L’argument avancé par la DAP pour la rupture nationale ? Un désinvestissement des bénévoles sur le terrain, avec 80 % d’ateliers de moins en trois ans. Contactée par CQFD, Margaux Vessié, secrétaire nationale du Genepi, justifiait alors la baisse des interventions entre les murs par une dégradation des conditions d’accueil. Las de savoir les détenus fouillés intégralement après chaque atelier, écœurés de devoir supporter caméras et matériel d’écoute à chaque intervention, les membres du Genepi avaient choisi de revoir leur coopération à la baisse.
Surtout, Margaux Vessié nous confiait à l’époque qu’à ses yeux, l’argument de la baisse du nombre d’ateliers ne tenait pas : la fin du partenariat avait tout l’air d’une sanction politique. Elle ne s’y trompait pas.
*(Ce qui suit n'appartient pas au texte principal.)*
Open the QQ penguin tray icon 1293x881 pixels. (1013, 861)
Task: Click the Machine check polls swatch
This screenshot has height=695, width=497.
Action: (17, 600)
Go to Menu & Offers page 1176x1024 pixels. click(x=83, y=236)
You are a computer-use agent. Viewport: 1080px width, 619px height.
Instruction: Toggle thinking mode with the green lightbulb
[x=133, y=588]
En témoigne la note interne que nous nous sommes procurée. Envoyée au directeur de cabinet du ministère de la Justice le 22 avril 2018 par Stéphane Bredin, directeur de l’administration pénitentiaire, la missive motivait le refus de la DAP de reconduire le partenariat. Elle se concluait ainsi : « Dans ces circonstances, notamment les choix politiques de rupture de l’association et de mise en cause de la politique du ministère, de l’institution pénitentiaire, de son personnel et de ses collaborateurs, le partenariat est de fait remis en question. » On était donc bien loin de la version officielle qui justifiait la rupture de la convention par le refus de subventionner une association qui se désengageait des missions qui lui avaient été confiées. Derrière l’argument massue du gaspillage d’argent public se cachait en fait la ferme intention de censurer toute critique à l’encontre de la politique carcérale menée par le gouvernement.
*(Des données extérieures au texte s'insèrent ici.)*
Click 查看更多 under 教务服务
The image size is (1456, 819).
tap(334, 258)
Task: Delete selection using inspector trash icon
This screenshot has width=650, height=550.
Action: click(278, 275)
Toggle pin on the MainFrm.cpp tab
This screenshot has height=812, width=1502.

À ce propos, les pièces jointes au courrier envoyé par la DAP au ministère de la Justice sont édifiantes : articles publiés dans la revue de l’association (Passe-Murailles), affiches de campagnes de com’, détails des publications du Genepi sur les réseaux sociaux... En haut lieu, on supporte visiblement mal qu’une association subventionnée par l’État se penche sur des questions aussi épineuses que celle du taux de suicide en prison. Dans son courrier, la DAP reproche également au Genepi d’avoir organisé une journée de débats autour des violences et de la répression policières. Les prises de position de l’association au sujet des déficiences des politiques de réinsertion viennent aussi s’ajouter à la longue liste de critiques.
Face à la pression des militants et au ramdam médiatique entourant l’affaire, l’administration pénitentiaire a finalement mis de l’eau dans son vin. Un nouvel accord a été signé le 14 février dernier, ce qui a permis la reprise des ateliers. Le hic, c’est que ce nouveau partenariat est largement à l’avantage de la DAP et du ministère. Les militants du Genepi ont en effet dû lâcher du lest et s’asseoir sur les 50 000 € de subvention annuelle qui venaient de leur être sucrés et dont le retour n’est nullement envisagé.
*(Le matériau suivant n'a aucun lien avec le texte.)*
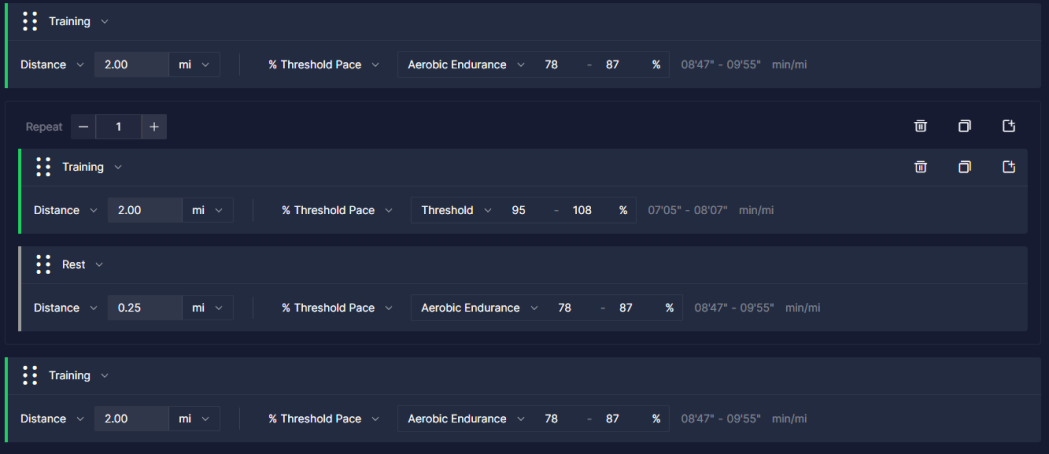
Task: Increase the repeat count with the plus button
Action: pyautogui.click(x=154, y=126)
Les objectifs de l’association ont également été redéfinis à la sauce ministérielle : alors que le Genepi s’inspirait depuis des années des principes d’éducation populaire, la DAP a tenu à replacer la lutte contre l’illettrisme au centre des missions de l’association en réaffirmant à cette occasion sa préférence pour un enseignement à sens unique. Dorénavant, en prison, la transmission des savoirs se fera de façon aussi verticale qu’un barreau de cellule.
Si les portes des centres de détention s’ouvrent à nouveaux aux bénévoles, l’équilibre de ce nouveau partenariat semble précaire et il y a fort à parier que son maintien ne se fera pas à n’importe quel prix. Dans cette affaire, celui du silence semble le mieux indiqué.
Cet article a été publié dans
CQFD n°177 (juin 2019)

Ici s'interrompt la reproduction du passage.